------ SUPPLIED DATA

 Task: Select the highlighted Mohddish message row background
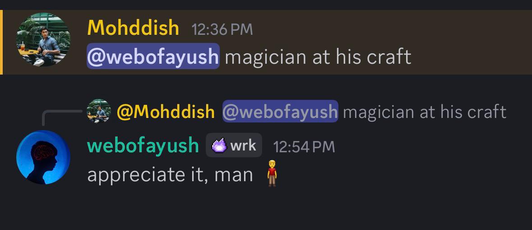[x=266, y=42]
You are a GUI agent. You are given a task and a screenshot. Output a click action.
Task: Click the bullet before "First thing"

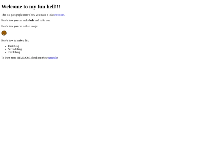click(6, 46)
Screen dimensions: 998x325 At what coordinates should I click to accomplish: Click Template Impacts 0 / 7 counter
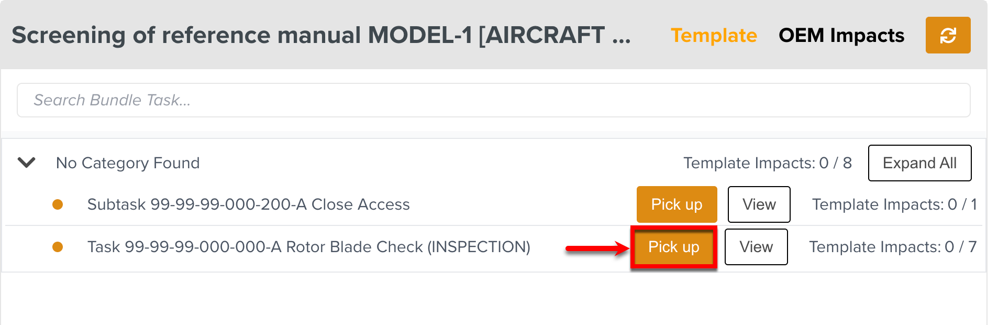[x=892, y=247]
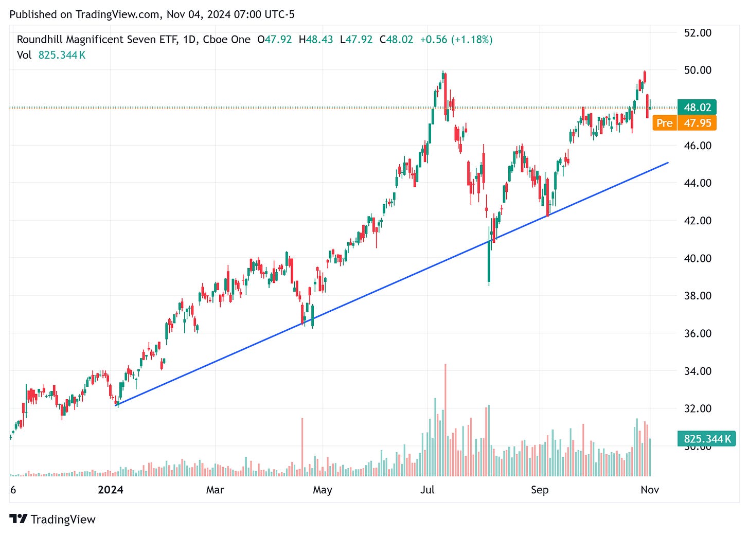
Task: Select the teal 825.344K volume label
Action: tap(706, 439)
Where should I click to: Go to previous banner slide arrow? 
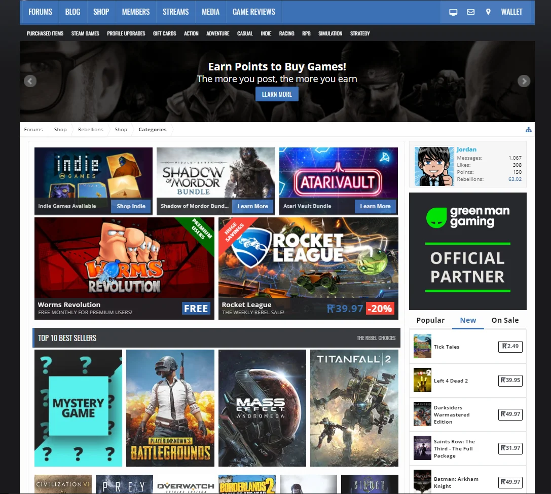(x=30, y=81)
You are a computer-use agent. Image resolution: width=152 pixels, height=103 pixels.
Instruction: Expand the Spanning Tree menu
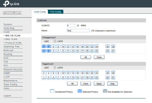click(11, 46)
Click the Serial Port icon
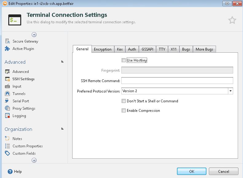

------------

_PROBLEM DESCRIPTION_.
Verbatim copy without images: write the records above out in full.

_SOLUTION TO THE PROBLEM_.
 Task: Select the highlighted Mohddish message row background
[x=266, y=42]
You are a GUI agent. You are given a task and a screenshot. Output a click action.
Task: Click the bullet before "First thing"

click(6, 46)
Screen dimensions: 998x325 At what coordinates should I click to accomplish: Click Template Impacts 0 / 7 counter
[x=892, y=247]
Task: Select the teal 825.344K volume label
Action: tap(706, 439)
Where should I click to: Go to previous banner slide arrow? 
(x=30, y=81)
You are a computer-use agent. Image resolution: width=152 pixels, height=103 pixels.
Instruction: Expand the Spanning Tree menu
click(11, 46)
Click the Serial Port icon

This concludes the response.